カナにタックルをしたのはギルド『ホロライブ』所属のエルフである雪花ラミィである。
「え、ら、ラミィ……?」
「カナさん聞いてくださいよぉ!!ししろんがラミィよりカナさんの氷の魔法が凄いなんて言うんですよぉ!!そりゃあ龍神様のカナさんの方が凄いのはわかるんですけどぉ!!でも―――」
「愚痴るよりも先にカナから離れろやぁ!!」
「きゅう!?」
押し倒したままでラミィはどんどん愚痴っていくのだが、我慢できなくなったフブキが叫びながらラミィに手刀を落とし、カナの上から引きずり下ろしたのだった。
「いつつ……」
「大丈夫?」
「タックルによる衝撃と地面に叩きつけられた衝撃が凄かったけどなんとか。で、さっきの娘は?」
そらが心配そうに聞きながら手を差し出してくれたので起き上がりながら手をとって立ち上がるカナ。そしてそらに聞くと、そらが指を差した。その方向に視線を向けると、正座させられながらフブキに説教されてるラミィがいた。

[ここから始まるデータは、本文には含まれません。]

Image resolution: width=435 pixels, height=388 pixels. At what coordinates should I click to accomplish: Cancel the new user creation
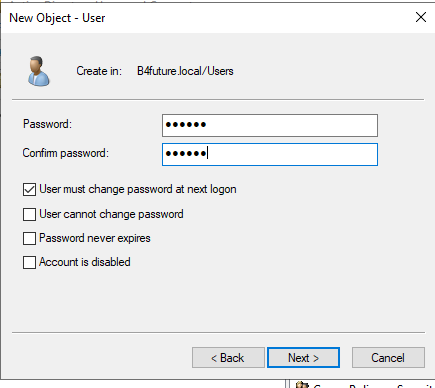[388, 358]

「落ち着けフブキ。彼女も悪気は無いんだし、俺は大丈夫だから」
「良くないよ!!カナを押し倒していいのは白上だけなのにそれをラミィちゃんがやったんだから!!」
「とんでもない事言ってる自覚ある?」
その後、どうにかフブキを落ち着かせる事ができ、フブキは勢いで口走ってしまった事に顔を真っ赤に染めながら俯いてしまった。
「で、え~っと……」
「あ、ラミィです!雪花ラミィ!ラミィって呼んでください!敬語もいいです!」
俯いているフブキを尻目に、まだ正座してるラミィにカナが呼ぼうとしたのだが、自分が所属するギルドのメンバーの名前をまだ覚えきれておらず、言葉に詰まっているとラミィが軽く自己紹介をしてくれた。
「ん。で、ラミィ。俺になんか用事?」
「はい!実はカナさんにお願いがあるんです!」
「お願い?」
「はい!ラミィを弟子にしてください!」
「はい?」
「「「「え?」」」」
「はぁ!?」
ラミィによる唐突な宣言。唐突な上に予想していなかったお願いにカナたちは呆然とし、俯いていたフブキは弟子入り発言にめちゃくちゃ反応して凄い勢いで顔を上げたのだった。
「弟子?なんでまた?」
「カナさんが使う氷の魔法……それをラミィは教わりたいんです!」
「あ、そっか。ラミィちゃんって雪の一族の令嬢で氷の魔法を主に使うから?」
「そうです!」
「雪の一族!?」
「「ひゃう!?」」
そらが納得した。ラミィの出自や得意魔法を呟いたら、カナが今までにない反応をした。カナの突然の反応にそらとラミィが驚いてしまうが、カナは気づいていない。
「雪の一族……ラミィが雪の一族……なのか?」
「む、何ですかその言い方?ラミィはちゃんとした雪の一族の令嬢ですよ。あ、それともこう言った方がいいですか?氷の龍神『イヴェルカーナ』様を祀る一族だと」
「あ、いや、言い方が悪かった。ラヴィから聞いてたからどんな娘なんだろうなって思ってて。いつか会う事になるんだろうなって事も思っていたんだけど、まさか『ホロライブ』にいるとは思わなくて」
「ラヴィ?」
「イヴェルカーナの愛称だよ。俺はそう呼んでる」
「龍神に愛称って……」
「龍神だけど俺にとっては力を授けてくれた恩人であり、親のような存在だから」
淡々と答えるカナ。確かにカナにとってイヴェルカーナは幼い頃からずっと一緒にいて、力の使い方や様々な龍神の事を教えてもらった存在。親として見るのは不思議ではないのかもしれない。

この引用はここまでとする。